As for the meme, I have no idea what it's trying to express. If AI takes over one job category, and the people who do it go hang on the beach with their friends, we don't have a post-automated society, we just have more leeches. If AI takes over everything, that's another story.

As for the meme, I have no idea what it's trying to express.

That the "social contract" is the system by which the average frenchman subsidizes Africa, Africans coming to his land, boomers travelling the world and, and this is the amusing absurd addition, certifiably insane right wing degenerates like Varg. It's a common French complaint about taxation and rent seeking which are staples of French society.

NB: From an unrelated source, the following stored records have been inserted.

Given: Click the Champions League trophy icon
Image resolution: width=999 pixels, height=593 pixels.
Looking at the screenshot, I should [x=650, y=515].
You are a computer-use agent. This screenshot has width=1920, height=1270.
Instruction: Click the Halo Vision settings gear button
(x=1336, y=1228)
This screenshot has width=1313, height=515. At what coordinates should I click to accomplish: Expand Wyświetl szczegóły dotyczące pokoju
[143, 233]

The underlying impetus behind this is a truth that is conspicuously absent from the french debate on pensions, which is that as it stands the working man lives a worse life than a pensioner, and has no hope of ever living the life pensioneers are living today.

@Eetan is criticizing this view because the average white collar Frenchman is doing make work for his money and AI can also send emails around to make things happen, maybe.

In your words, the meme is saying boomers and foreigners are leeches, and the question is whether the people that work aren't already leeches also.